Transcription factors control gene expression in all life. This raises the question of what is the smallest protein that can support such activity. Recent advances in protein directed evolution, using continuous phage evolution allow us to probe such questions in a new way. We have developed a method of Phagemid-Assisted Continuous Evolution (PACEmid) where the link between a mutant protein's activity and phage replication in vivo, allows evolution to occur. The main advantages of using phagemids are to facilitate library screening and to prevent the evolution of "cheaters" by constantly replenishing phage helper plasmids and conditional selection plasmids.
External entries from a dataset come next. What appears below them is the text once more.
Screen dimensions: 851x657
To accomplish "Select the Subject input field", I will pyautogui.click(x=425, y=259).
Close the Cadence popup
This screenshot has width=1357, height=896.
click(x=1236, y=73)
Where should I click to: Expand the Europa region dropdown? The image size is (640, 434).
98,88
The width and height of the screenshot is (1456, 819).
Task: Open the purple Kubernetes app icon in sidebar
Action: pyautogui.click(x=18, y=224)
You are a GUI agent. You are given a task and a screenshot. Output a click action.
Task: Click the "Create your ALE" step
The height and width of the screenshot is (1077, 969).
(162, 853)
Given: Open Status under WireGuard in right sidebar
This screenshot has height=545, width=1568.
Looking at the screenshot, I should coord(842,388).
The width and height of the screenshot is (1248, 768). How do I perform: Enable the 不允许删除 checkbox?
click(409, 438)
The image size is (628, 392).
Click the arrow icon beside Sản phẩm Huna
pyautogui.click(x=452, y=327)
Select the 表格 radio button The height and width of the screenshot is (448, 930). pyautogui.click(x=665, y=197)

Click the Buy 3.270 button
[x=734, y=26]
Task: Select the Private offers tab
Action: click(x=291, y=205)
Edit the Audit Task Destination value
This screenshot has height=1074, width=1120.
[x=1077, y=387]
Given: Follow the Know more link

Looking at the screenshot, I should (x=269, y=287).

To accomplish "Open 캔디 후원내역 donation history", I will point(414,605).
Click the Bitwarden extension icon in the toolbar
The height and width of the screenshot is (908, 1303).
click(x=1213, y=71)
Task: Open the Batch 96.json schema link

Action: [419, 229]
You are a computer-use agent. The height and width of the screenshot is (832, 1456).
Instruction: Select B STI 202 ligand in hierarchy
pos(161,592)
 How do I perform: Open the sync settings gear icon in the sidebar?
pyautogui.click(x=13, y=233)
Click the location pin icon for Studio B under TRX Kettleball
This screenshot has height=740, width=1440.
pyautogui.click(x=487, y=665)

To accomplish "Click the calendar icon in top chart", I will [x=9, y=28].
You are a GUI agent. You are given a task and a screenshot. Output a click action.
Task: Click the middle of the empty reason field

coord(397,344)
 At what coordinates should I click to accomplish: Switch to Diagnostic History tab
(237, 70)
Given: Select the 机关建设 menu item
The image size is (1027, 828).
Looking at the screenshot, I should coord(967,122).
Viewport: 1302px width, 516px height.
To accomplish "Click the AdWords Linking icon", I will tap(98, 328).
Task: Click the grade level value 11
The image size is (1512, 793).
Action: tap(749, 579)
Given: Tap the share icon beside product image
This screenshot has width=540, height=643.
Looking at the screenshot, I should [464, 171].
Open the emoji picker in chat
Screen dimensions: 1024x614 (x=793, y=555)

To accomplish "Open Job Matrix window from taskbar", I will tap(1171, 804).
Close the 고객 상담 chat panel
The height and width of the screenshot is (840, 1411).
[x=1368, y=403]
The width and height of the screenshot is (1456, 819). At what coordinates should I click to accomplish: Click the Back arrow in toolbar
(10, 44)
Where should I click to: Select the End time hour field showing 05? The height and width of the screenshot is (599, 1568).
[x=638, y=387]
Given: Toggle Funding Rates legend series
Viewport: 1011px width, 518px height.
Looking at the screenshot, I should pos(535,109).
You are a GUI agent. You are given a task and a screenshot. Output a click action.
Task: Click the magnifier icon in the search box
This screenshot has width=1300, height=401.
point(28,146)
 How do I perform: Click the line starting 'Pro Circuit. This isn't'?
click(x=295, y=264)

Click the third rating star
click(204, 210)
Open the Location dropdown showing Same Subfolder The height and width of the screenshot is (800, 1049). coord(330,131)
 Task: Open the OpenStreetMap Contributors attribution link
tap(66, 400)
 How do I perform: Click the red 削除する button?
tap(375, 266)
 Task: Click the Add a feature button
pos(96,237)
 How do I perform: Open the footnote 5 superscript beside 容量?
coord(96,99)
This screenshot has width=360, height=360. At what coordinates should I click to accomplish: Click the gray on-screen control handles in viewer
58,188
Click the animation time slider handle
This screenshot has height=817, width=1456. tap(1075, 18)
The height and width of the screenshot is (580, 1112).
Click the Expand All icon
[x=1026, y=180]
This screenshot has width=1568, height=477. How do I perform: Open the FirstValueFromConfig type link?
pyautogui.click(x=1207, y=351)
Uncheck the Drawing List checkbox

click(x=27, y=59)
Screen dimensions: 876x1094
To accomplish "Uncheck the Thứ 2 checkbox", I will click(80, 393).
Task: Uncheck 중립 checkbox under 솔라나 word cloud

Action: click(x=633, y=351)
This allows us to evolve new functions such as minimal dual transcription factors in E. coli. In nature, Cro from bacteriophage λ is one of the smallest known repressors (66 amino acids; a.a.), whereas activators are typically much larger (e.g. λ cI, 237 a.a.). Indeed, previous efforts to engineer a minimal activator from λ Cro resulted in no activity in vivo, in cells. In this presentation, we show how PACEmid directed evolution results in a new Cro dual activator-repressor that functions as efficiently as λ cI, in vivo. We find that a peptide as small as 63 a.a. functions efficiently as a transcription factor. To our knowledge, this is the smallest protein activator that enables polymerase recruitment, highlighting the capacity of transcription factors to evolve from very short peptide sequences.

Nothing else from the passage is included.